Iceland is included in the Index for the first time, taking the top position from the Netherlands, having an overall index value of 84.2. It ranks highest across all three sub-indices and highest for adequacy and sustainability among the 43 retirement systems. However, its integrity sub-index ranks lower in the 7th position.

Iceland has the highest pension in the world. The country’s retirement system offers the best state pension in Europe with two components; mandatory contributions from employees and employers and optional contributions to government-approved pension products.

Its retirement system has the highest contribution rate, leading to a generous state pension from which retirees in Iceland can benefit.

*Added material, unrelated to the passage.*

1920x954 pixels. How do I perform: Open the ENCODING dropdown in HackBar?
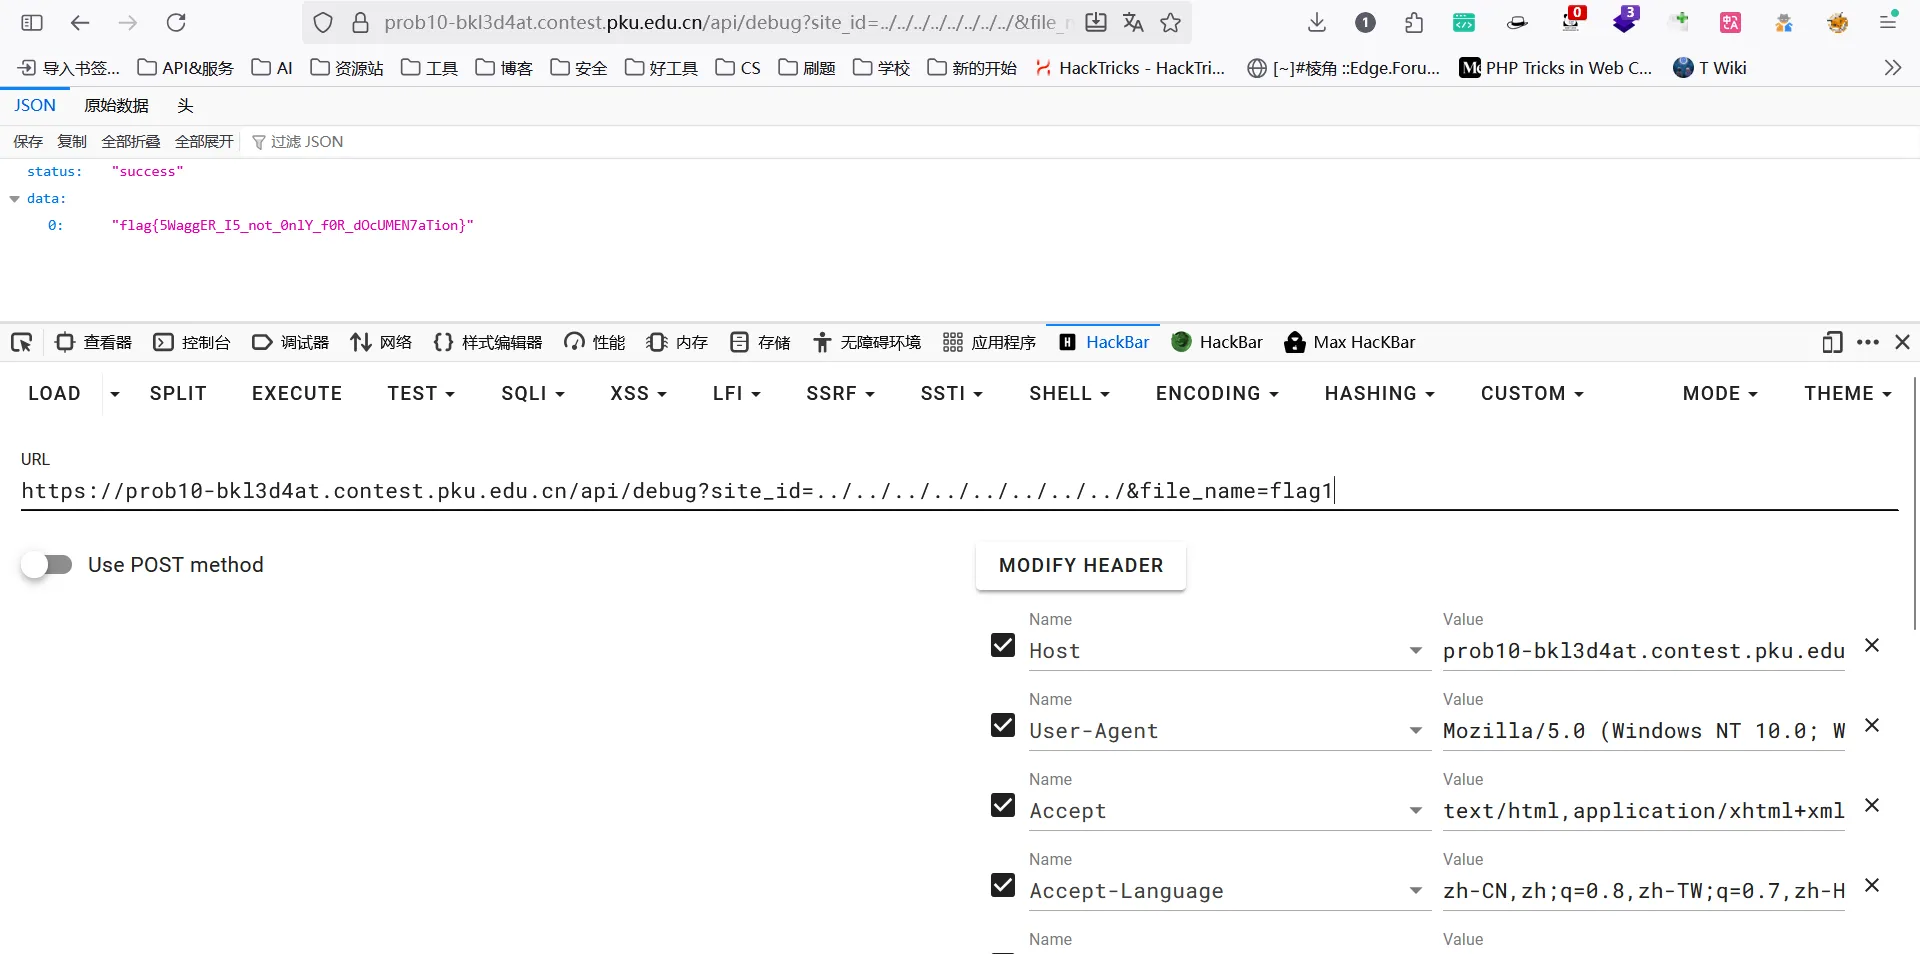tap(1216, 394)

Iceland has a comparatively low gender pension gap, which means that the difference between the average pensions for men and women is relatively minimal especially compared to other OECD nations.

Iceland’s retirement system can further be improved by increasing the pension age to keep up with rising life expectancy.

  1. Netherlands

Grade: A

Over-all index value: 83.5

Adequacy sub-index: 82.3

Integrity sub-index: 87.9

Sustainability sub-index: 81.6

The Netherlands held the top position according to overall index value in 2020. But in 2021, with an index value of 83.5, the Netherlands ranked No 2. The retirement system of the Netherlands consists of a flat-rate public pension and a semi-mandatory earnings-related occupational pension associated with industrial agreements.

Most of the Netherlands’ workers are members of these occupational plans, which are industry-wide benefit plans. Earnings depend on a lifetime average.

The country can improve its retirement system by increasing the level of household savings and decreasing the level of household debt.

  1. Denmark

Grade: A

Over-all index value: 82

Adequacy sub-index: 81.1

Integrity sub-index: 81.4

Sustainability sub-index: 83.5

With an overall index value of 82, Denmark ranked No. 3 among 43 countries.

Denmark's retirement system is multi-faceted, consisting of a fully funded defined-contribution plan, a supplementary pension benefit linked to income, a public pension scheme, and mandatory occupational programs.

Denmark's score can be improved, according to the Index, by:

  • Raising household savings and decreasing debt
  • Introducing measures to safeguard both spouses' interests in a divorce
  • An increase in elder employees' participation in the labor force as life expectancy increases

Where did the U.S. rank in the list?

Here’s how the U.S ranked among 43 countries.

Grade: D

Over-all index value: 61.4

Adequacy sub-index: 60.9

Integrity sub-index: 59.2

Sustainability sub-index: 63.6

The U.S. retirement system includes social security, employer-sponsored pensions, retirement savings plan, and individual savings.

The United States may improve its retirement system by further limiting access to money before retirement can help prevent pre-retirement leakage.

The Bottom line:

The Mercer CFA Institute Global Pension Index offers suggestions for improving the retirement-income systems in each country and acknowledging the lack of a single, universally applicable solution because each system has developed from particular economic, political, social, and historical circumstances.

The common challenges for pension systems worldwide are increasing the average retirement age to meet rising life expectancy, promoting more savings, and increasing access to private pensions for self-employed people.

The accessibility of money before retirement should be limited, and transparency should be increased in all pension systems worldwide.